Element and text location data:
○ ○ ○ ○

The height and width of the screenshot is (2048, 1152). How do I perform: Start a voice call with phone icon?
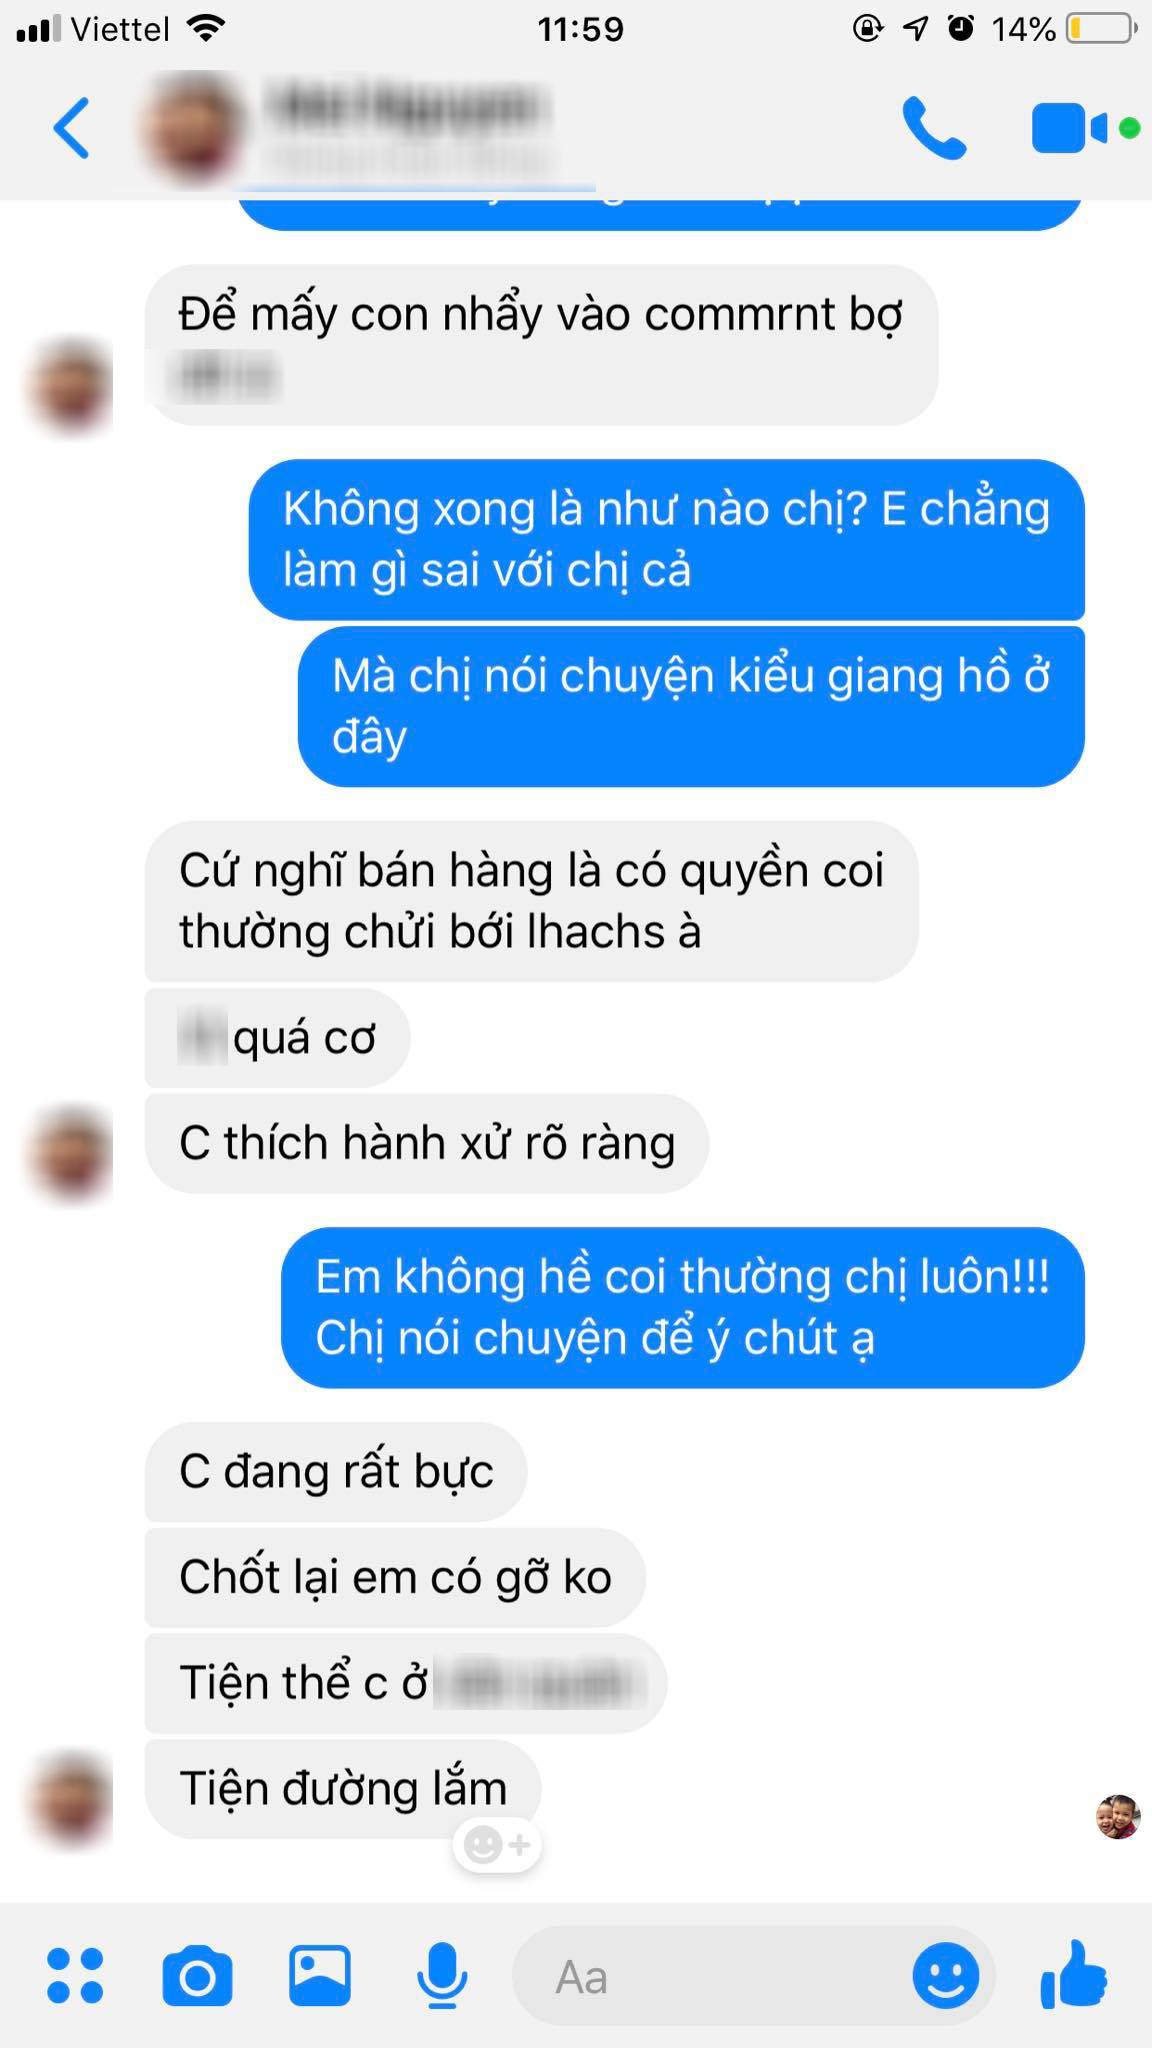click(934, 128)
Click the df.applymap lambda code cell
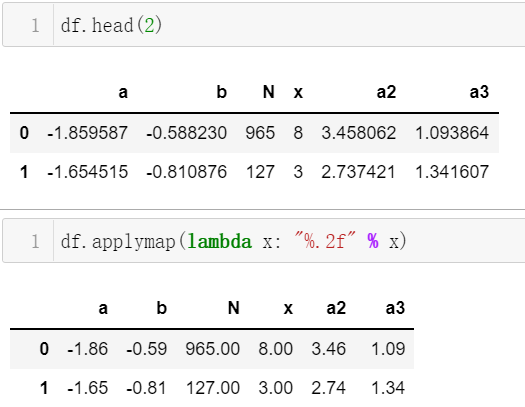 [264, 241]
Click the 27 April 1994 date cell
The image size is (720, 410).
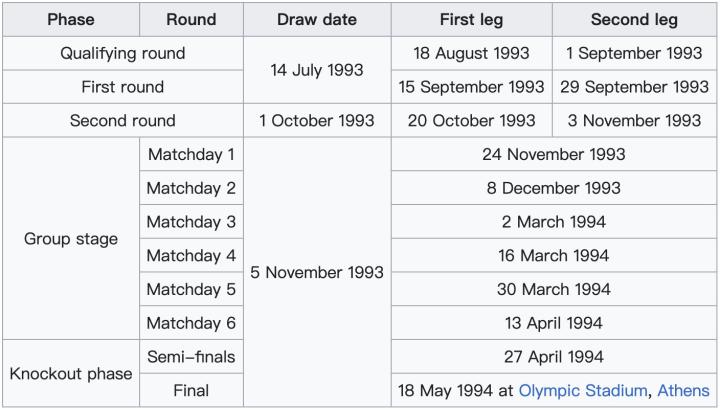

○ ○ ○ ○

## WORK TO DO
Rewrite all the lines above, replacing "phone icon" with "handset icon" and keeping everything else the same. Leave the pictures out.

## WORKED SOLUTION
The height and width of the screenshot is (2048, 1152). How do I perform: Start a voice call with handset icon?
click(934, 128)
Click the df.applymap lambda code cell
 [264, 241]
Click the 27 April 1994 date cell
The image size is (720, 410).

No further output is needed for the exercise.